● **Action item**
Please return only the lines from the one showing "Where should I" to the end of the entries, keeping both ends and dropping every picture.

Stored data
□ □ □ □ □ □ □
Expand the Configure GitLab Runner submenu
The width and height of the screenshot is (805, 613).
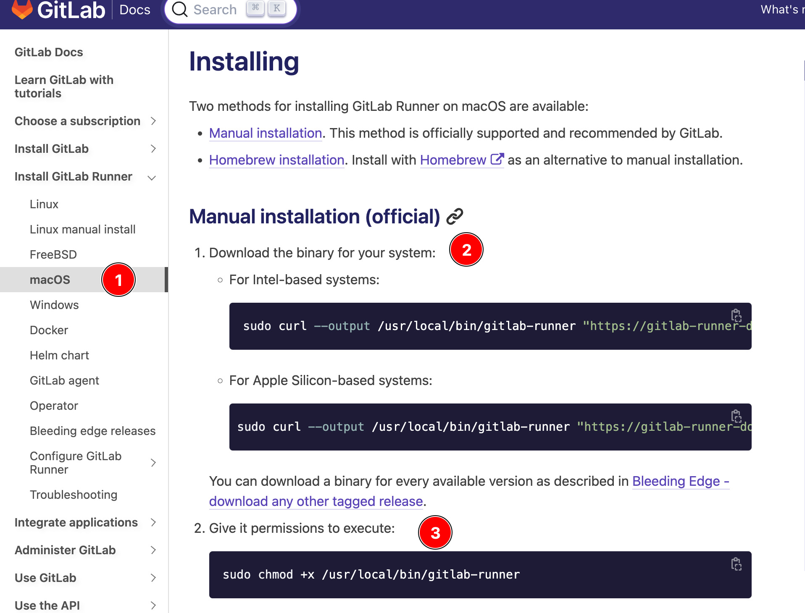[153, 463]
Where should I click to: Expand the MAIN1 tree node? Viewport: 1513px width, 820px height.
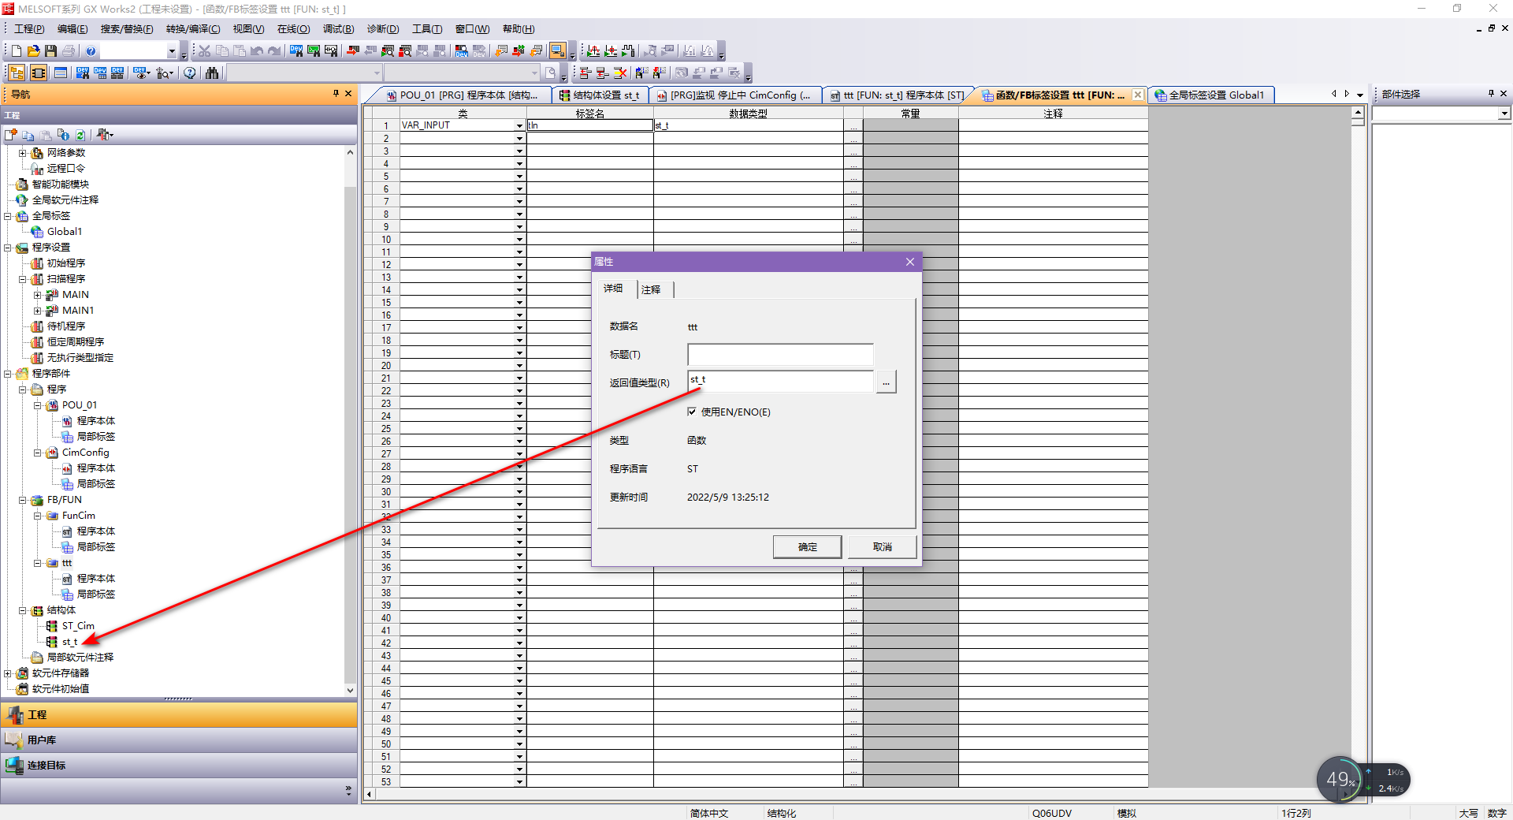point(37,311)
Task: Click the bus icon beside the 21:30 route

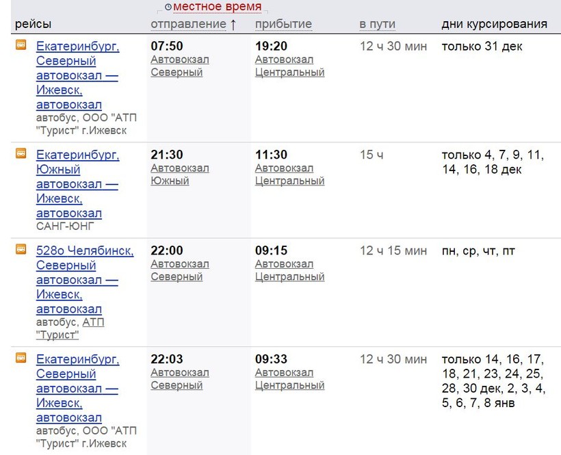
□ □ □ □ □ □ □
● **Solution for this problem**
Where should I click to: Expand the MAIN1 tree node? Viewport: 1513px width, 820px height.
point(37,311)
Task: Click the bus icon beside the 21:30 route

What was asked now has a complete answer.